Records for the exercise:
▼
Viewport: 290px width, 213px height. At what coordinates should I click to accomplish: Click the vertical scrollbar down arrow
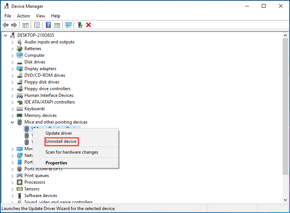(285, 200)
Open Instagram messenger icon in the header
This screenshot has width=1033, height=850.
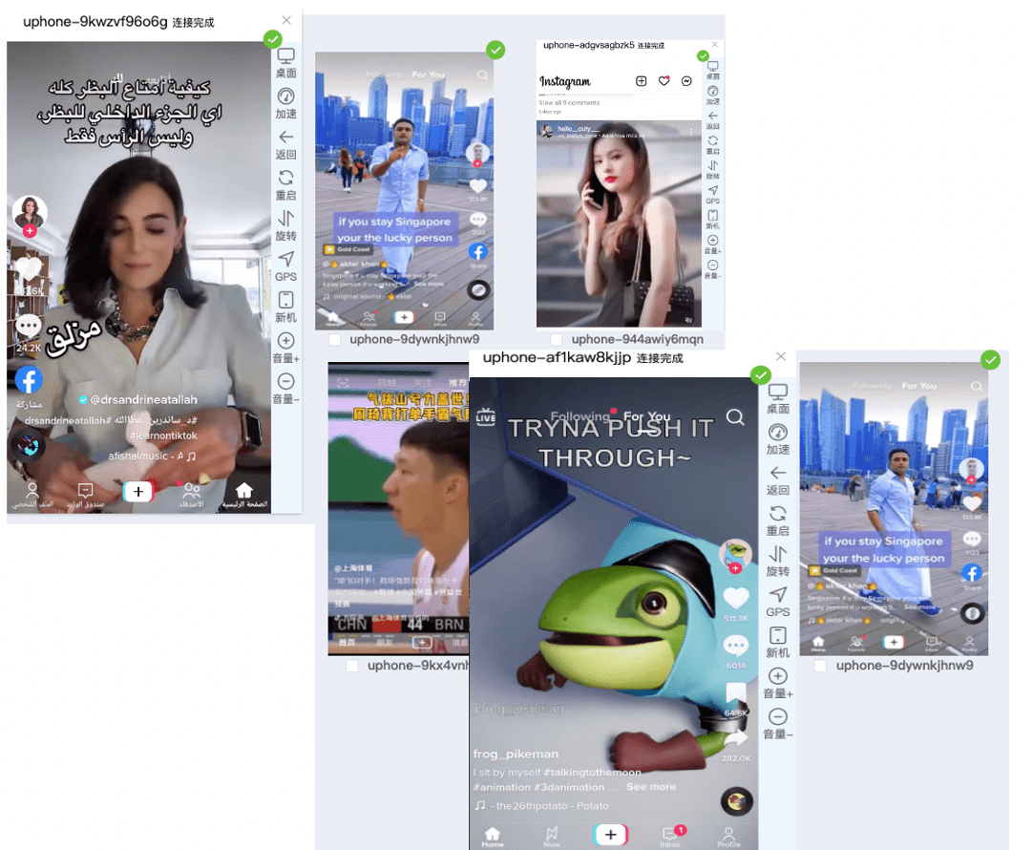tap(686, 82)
▲
▼
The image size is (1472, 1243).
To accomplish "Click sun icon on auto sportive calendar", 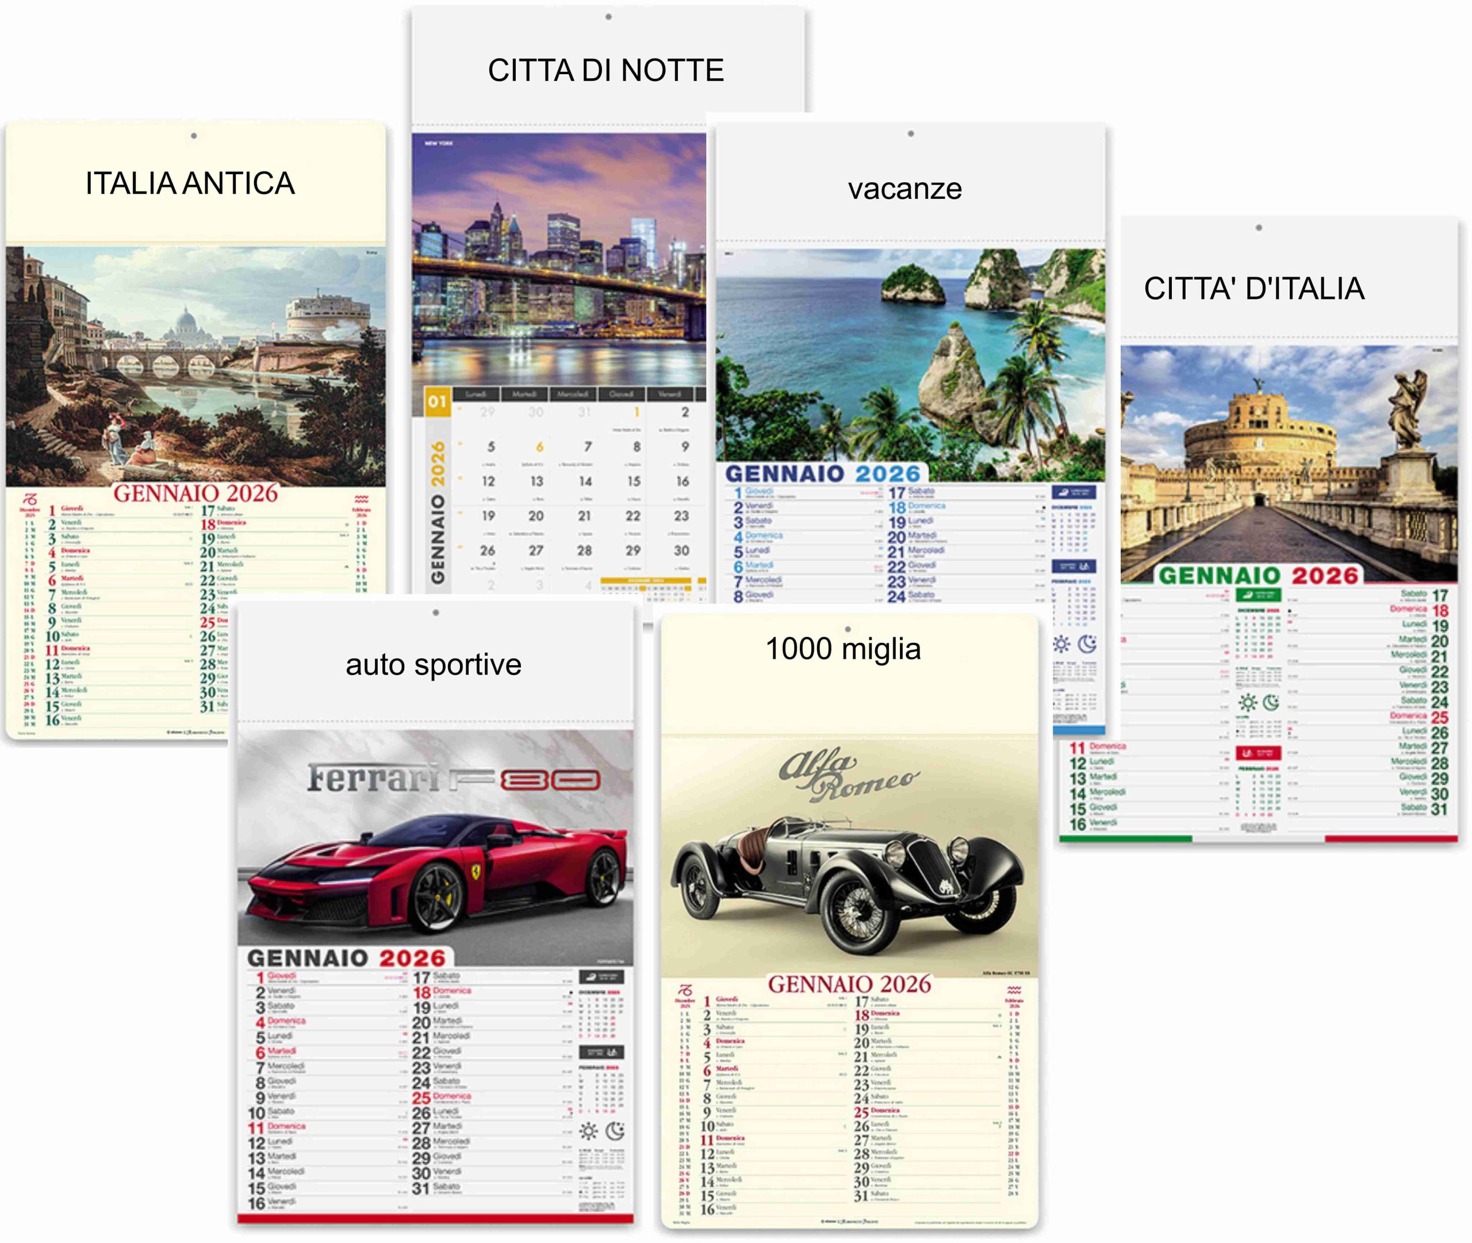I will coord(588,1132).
▲
Task to carry out: Format everything from the line containing "Viewport: 290px width, 213px" down to the line containing "tap(686, 82)" as a Markdown table with the columns Row and Line, numbering each line and skipping blank lines. Omit the pictures.

Solved exercise:
| Row | Line |
|---|---|
| 1 | Viewport: 290px width, 213px height. At what coordinates should I click to accomplish: Click the vertical scrollbar down arrow |
| 2 | (285, 200) |
| 3 | Open Instagram messenger icon in the header |
| 4 | This screenshot has width=1033, height=850. |
| 5 | tap(686, 82) |